INFORMATION below:
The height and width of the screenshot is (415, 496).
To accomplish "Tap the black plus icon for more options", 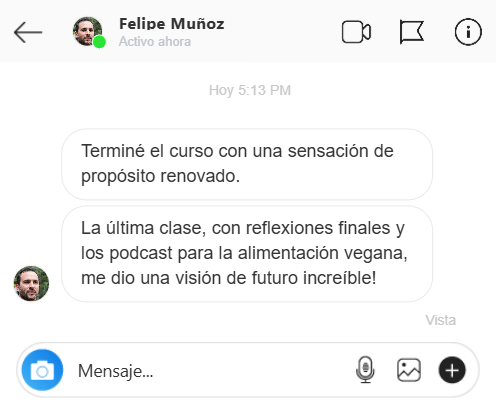I will [452, 370].
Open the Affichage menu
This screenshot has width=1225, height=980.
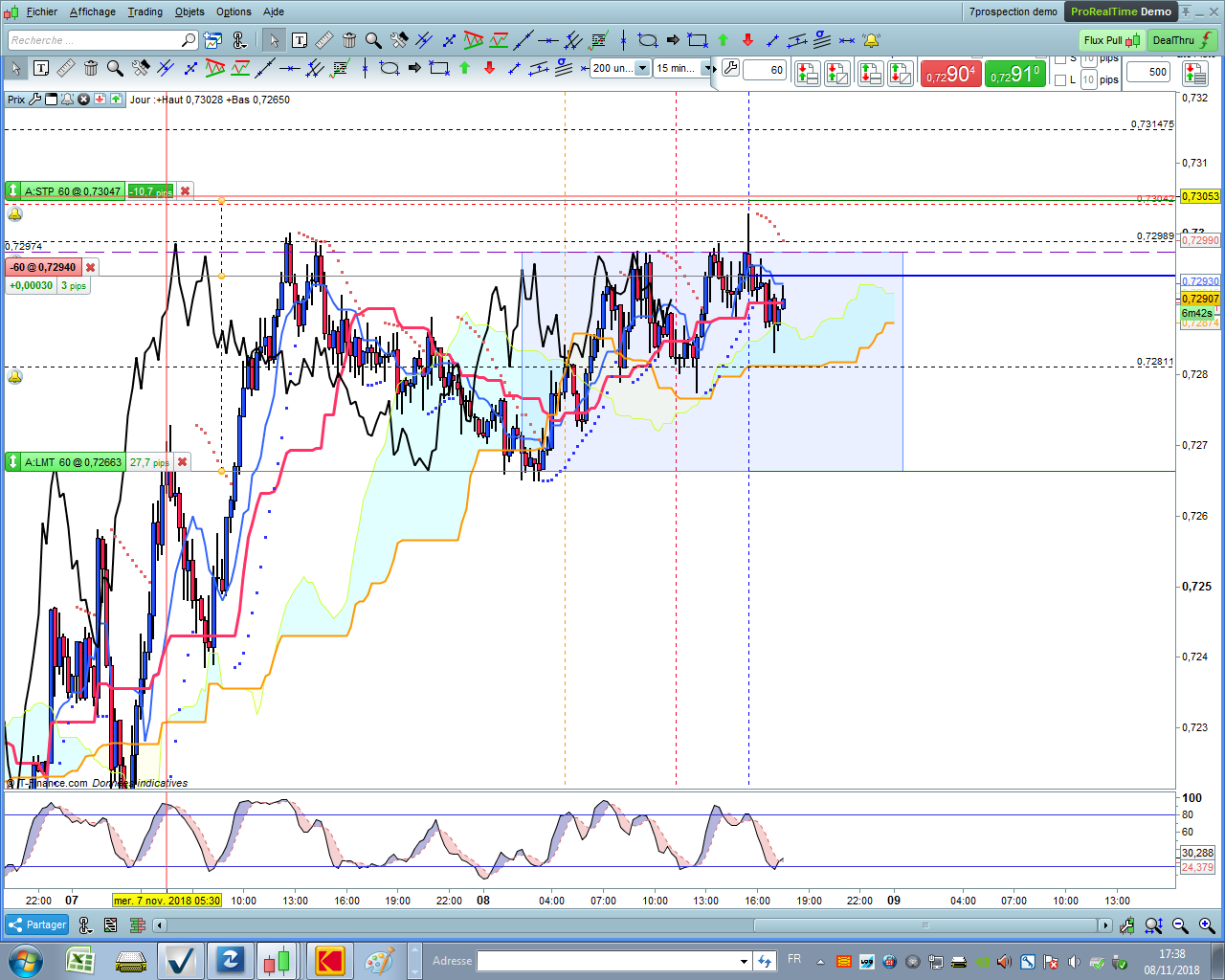(x=92, y=11)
End of INFORMATION.
_TASK DIRECTIONS_
Only the lines from the one with "Open the Affichage menu" through the last line above belong in the answer. Reproduce them exactly, without the pictures.

_RESULT FOR THIS TASK_
Open the Affichage menu
This screenshot has width=1225, height=980.
(x=92, y=11)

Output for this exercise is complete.